その時ばっかりは指導教官もパソコンの手を止めて、海外で研究する素晴らしさとか、アカデミックに残っても十分に借金は返せるっていう話を、3時間くらいしてくれました。その場で結論は出せず、今後どうするかをもう一度考えてから返事することにしました。薬学部時代の同級生やアカデミックに残っている先輩にも相談して、結局、助成金の申請書だけは提出することにしました。ちなみに申請したのは海外学振と上原記念生命科学財団の海外留学助成金。ま、絶対に採択されねーだろうと思ってたんですけど、やれるだけやってダメだったら流石にもういいだろうという気持ちで申請しました。

 

 先に海外学振の結果がわかります。不採用、C判定。申請者全体で最低の評価でした。そりゃそーすよね。うん、あざます。ちょっと驚きだったのは、DC1の同期も同様にC判定でした。博士課程でちょこっと良い結果が出たくらいじゃダメなんですね。というより、業績よりもどの機関からどういう内容で申請するかってのが大事な気がします。多分、世界で最先端の研究、雑誌で言ったらNatureやScienceを最近通したぜ!みたいな研究室で、その研究を発展させに行くぜっていうオラオラ系の研究計画じゃないとダメなんでしょう。ということで、いっそのこと海外学振を申請する時は、留学先をNature、Science、Cellを前年度に通した研究室から選んでみるってのはどうでしょうか?

 

 次に12月に上原財団の結果が知らされます。

 

結果

 

採択。

 

 

 

え?

 

 

 

マジで?

 

 

 マジで採択されました。僕が一番驚きですよ。上原財団は学科から一人のみ申請可能なので、全体の倍率は2倍程度とかなり低めです。僕の地方国立大学の場合は申請したのがなんと僕だけ。そういう意味では大きな国立大学や有名私立から申請する方が学内選考のハードルが高いですね。そういうわけでオックスフォード大学に1年間来ることになりました。と言いつつ、オックスフォード生活も早7ヶ月が過ぎました。
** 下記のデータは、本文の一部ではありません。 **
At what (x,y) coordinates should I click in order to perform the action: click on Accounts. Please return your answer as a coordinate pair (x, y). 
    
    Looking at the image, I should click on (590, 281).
が、全く良い結果が出てないので困ったものですな。しれっと書いておくと、去年の9月にオックスフォード大学から申請してたEUの研究助成金、マリーキュリーフェローシップに採択されたので、あと2年はオックスフォード大学で研究できます。いや、マリーキュリーもマジで当たらないと思ってたよ。ダメだったら帰国してアガタヒカルよろしく、コンビニバイトやってみたいと思ってたんだが、計画が狂ってしまった。しっかりと成果を上げて日本に帰国しようと決意を新たにしたのでした。

 

ドラッグストアでポテチ売ろうと思って薬学部へ。

 

同級生とうまくやって行けず、孤立。

 

教授に研究を勧められて研究室に。

 

そのまま薬剤師はつまらんと思い大学院へ。

 

もう研究やめよーと思って申請したら助成金が当たってオックスフォードに。

 

オックスフォードは一年だから、そんなに成果は出ねーだろと思ってた。

 

とりあえず申請したマリキュリが当たって留学が2年延長。

 

本当に何があるかわかんねーな。

 

 

 

 

P.S.マリキュリって給料がめちゃくちゃ良いよ。しかも2年間。奨学金返せる泣きそう。父さん笑顔で母さん泣いてた。ビバ、ヨーロピアンドリーム。奨学金の返済に悩んでる博士課程の諸君、マリーキュリー狙ってヨーロッパに来てみては?